### Data
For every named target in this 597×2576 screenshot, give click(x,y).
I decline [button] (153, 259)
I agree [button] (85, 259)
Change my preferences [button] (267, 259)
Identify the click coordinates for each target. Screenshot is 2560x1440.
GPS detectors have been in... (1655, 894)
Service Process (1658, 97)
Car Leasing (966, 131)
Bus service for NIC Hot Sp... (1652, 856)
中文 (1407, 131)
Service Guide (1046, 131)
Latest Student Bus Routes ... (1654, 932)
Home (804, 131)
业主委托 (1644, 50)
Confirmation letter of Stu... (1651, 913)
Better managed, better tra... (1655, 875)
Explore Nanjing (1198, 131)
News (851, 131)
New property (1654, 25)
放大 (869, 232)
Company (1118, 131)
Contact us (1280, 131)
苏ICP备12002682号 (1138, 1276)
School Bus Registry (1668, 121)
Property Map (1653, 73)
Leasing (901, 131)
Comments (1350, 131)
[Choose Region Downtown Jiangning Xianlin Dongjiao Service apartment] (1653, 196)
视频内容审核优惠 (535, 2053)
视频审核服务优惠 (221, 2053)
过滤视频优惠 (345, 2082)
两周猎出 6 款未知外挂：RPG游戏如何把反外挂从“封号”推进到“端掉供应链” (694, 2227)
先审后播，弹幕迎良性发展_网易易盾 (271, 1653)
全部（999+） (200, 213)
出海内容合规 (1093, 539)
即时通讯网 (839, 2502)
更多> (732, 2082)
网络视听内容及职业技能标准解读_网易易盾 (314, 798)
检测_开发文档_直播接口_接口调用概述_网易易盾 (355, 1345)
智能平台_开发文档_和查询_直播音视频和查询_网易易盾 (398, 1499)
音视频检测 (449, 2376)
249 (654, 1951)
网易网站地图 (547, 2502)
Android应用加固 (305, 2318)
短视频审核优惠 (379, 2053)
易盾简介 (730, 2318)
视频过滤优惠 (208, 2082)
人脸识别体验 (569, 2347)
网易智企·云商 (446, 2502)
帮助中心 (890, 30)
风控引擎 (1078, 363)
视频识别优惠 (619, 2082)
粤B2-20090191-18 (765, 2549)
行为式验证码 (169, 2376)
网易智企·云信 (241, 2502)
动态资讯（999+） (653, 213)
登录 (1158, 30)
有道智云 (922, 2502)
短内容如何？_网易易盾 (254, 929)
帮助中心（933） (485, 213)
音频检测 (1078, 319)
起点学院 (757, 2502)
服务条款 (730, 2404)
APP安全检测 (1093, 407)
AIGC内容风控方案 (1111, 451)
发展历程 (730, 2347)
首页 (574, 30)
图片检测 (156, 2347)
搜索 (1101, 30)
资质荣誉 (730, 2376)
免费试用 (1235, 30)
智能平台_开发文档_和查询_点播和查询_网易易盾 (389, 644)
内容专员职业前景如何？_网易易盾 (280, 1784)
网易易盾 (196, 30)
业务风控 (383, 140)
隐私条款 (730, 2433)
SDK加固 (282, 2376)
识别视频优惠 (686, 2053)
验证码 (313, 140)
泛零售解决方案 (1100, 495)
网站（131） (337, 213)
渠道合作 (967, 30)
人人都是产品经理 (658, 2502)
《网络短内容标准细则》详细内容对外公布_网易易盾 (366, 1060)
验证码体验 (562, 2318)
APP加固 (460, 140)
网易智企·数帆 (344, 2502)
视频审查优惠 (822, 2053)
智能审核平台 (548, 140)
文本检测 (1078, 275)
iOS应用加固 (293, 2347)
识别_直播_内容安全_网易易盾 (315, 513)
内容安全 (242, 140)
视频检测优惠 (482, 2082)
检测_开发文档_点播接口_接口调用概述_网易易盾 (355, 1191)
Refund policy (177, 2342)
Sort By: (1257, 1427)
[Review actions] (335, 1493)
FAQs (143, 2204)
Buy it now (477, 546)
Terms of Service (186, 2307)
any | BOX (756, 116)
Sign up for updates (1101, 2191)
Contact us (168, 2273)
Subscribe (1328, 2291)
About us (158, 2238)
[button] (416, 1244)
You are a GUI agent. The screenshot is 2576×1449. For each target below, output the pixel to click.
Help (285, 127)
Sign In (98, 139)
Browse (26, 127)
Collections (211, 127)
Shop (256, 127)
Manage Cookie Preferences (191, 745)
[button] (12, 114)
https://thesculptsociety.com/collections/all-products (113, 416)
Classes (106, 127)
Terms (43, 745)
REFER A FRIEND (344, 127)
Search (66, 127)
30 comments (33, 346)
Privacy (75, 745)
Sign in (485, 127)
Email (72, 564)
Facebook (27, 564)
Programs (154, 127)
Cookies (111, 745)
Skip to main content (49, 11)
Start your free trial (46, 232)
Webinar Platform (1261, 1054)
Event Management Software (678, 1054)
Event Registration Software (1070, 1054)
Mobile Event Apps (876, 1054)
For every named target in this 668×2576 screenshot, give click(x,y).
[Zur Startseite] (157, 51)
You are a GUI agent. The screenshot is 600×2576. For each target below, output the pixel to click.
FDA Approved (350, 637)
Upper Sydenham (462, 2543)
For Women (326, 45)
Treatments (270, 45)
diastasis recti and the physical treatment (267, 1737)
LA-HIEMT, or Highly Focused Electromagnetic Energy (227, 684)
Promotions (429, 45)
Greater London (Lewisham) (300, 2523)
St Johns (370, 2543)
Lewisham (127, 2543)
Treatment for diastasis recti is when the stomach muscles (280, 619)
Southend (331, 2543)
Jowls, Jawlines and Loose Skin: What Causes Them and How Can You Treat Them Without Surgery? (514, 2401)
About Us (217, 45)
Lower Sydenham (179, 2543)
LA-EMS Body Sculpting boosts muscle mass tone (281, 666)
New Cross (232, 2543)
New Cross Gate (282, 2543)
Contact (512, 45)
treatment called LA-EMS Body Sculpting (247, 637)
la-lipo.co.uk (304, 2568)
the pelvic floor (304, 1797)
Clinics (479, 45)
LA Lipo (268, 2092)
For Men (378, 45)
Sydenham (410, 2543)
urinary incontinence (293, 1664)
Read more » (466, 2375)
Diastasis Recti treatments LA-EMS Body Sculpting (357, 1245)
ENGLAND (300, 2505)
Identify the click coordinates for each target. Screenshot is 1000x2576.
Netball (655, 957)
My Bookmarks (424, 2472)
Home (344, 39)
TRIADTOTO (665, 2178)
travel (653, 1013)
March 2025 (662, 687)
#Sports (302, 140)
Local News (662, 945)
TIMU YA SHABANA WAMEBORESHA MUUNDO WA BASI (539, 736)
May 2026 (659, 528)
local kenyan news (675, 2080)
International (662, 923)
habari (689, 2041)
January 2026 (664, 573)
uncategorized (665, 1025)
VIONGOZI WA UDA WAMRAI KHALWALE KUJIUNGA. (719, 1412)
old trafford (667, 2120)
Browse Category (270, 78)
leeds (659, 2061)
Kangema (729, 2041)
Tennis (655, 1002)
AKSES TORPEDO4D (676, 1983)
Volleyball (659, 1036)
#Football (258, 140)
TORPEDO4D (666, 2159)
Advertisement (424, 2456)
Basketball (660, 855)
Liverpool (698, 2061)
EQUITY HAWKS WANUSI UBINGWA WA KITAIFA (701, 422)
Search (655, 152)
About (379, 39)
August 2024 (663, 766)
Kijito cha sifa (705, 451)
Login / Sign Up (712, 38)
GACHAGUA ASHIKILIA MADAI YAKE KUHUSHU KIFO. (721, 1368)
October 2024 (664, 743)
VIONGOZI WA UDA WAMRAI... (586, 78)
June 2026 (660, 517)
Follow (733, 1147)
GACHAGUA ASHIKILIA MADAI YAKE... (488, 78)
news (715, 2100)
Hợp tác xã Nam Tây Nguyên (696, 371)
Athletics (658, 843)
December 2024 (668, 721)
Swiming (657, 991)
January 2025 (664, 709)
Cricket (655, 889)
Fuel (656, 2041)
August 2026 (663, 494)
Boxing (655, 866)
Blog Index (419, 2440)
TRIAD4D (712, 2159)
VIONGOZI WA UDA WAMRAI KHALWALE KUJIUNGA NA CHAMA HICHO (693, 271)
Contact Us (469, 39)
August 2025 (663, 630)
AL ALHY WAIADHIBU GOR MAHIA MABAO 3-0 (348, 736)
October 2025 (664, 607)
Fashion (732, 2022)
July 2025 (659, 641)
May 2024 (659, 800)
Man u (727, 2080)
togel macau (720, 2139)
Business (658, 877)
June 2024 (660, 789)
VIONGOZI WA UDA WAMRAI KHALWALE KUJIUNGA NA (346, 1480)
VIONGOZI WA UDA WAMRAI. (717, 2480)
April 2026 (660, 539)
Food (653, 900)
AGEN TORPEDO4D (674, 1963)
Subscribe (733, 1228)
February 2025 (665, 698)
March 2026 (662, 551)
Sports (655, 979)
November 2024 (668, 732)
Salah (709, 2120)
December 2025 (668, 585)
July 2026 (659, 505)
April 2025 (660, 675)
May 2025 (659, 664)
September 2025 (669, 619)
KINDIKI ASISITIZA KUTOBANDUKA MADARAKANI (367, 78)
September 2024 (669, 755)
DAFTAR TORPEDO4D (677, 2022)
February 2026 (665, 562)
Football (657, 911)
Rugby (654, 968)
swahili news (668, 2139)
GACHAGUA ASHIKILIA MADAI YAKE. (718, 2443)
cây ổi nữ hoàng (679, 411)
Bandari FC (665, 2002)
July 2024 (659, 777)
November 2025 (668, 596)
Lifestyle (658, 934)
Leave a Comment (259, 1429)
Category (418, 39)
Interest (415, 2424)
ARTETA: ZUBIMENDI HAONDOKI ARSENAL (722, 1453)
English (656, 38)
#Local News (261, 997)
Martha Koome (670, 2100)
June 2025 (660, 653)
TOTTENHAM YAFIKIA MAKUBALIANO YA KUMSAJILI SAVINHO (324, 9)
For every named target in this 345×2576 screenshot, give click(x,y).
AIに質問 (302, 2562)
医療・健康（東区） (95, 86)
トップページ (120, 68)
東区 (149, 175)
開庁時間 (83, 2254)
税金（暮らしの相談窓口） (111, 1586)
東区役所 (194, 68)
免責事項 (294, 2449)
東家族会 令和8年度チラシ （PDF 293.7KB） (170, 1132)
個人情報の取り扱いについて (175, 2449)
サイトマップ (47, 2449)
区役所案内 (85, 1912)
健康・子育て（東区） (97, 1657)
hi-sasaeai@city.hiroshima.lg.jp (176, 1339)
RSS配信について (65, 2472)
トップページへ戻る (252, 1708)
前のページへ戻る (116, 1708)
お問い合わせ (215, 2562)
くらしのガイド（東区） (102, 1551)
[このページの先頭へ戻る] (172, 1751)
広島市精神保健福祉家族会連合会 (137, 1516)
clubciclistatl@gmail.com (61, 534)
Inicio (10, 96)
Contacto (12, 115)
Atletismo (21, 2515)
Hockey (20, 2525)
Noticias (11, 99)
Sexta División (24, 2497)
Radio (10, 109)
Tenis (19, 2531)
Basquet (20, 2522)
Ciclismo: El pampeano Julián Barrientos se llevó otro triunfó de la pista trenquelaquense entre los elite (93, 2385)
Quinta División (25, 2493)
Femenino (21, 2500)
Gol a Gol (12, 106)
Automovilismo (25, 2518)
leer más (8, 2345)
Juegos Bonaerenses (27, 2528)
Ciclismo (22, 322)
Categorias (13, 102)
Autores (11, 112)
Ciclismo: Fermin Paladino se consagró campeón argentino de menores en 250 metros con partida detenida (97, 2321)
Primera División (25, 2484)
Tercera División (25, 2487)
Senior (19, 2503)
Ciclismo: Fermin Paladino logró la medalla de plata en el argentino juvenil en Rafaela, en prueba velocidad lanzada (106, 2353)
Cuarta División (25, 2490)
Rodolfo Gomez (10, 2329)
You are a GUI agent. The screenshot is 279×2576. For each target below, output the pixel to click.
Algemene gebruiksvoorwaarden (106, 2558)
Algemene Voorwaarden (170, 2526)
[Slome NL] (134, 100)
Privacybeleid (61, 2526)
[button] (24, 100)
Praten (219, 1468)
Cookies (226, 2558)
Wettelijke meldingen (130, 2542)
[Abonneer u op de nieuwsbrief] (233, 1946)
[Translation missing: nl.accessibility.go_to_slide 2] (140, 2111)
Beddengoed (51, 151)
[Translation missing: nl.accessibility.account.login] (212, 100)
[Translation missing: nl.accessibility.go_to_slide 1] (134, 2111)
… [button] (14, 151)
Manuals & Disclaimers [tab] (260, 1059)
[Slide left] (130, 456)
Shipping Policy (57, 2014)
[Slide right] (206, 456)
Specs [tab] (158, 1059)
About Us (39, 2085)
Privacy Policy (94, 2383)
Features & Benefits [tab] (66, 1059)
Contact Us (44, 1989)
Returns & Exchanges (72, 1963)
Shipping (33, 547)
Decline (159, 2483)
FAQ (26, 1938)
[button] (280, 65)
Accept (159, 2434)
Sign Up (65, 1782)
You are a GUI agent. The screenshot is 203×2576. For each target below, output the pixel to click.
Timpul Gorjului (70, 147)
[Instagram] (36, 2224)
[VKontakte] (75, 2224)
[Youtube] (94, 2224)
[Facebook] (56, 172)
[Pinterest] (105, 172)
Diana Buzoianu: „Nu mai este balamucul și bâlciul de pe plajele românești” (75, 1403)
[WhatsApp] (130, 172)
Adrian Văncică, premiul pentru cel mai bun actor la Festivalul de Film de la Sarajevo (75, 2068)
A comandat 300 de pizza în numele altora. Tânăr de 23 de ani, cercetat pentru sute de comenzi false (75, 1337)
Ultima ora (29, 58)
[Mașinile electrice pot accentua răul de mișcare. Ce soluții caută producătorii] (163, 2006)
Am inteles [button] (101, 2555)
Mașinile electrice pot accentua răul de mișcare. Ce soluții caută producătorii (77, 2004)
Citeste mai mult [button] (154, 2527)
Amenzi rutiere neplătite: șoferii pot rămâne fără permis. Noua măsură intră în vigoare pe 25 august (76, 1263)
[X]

### What the exercise asks
Scan the lines above for "Praten (219, 1468)" and for "[Slide right] (206, 456)". Repeat exactly the line holding each of them and every line in between.

### Exercise solution
Praten (219, 1468)
Cookies (226, 2558)
Wettelijke meldingen (130, 2542)
[Abonneer u op de nieuwsbrief] (233, 1946)
[Translation missing: nl.accessibility.go_to_slide 2] (140, 2111)
Beddengoed (51, 151)
[Translation missing: nl.accessibility.account.login] (212, 100)
[Translation missing: nl.accessibility.go_to_slide 1] (134, 2111)
… [button] (14, 151)
Manuals & Disclaimers [tab] (260, 1059)
[Slide left] (130, 456)
Shipping Policy (57, 2014)
[Slide right] (206, 456)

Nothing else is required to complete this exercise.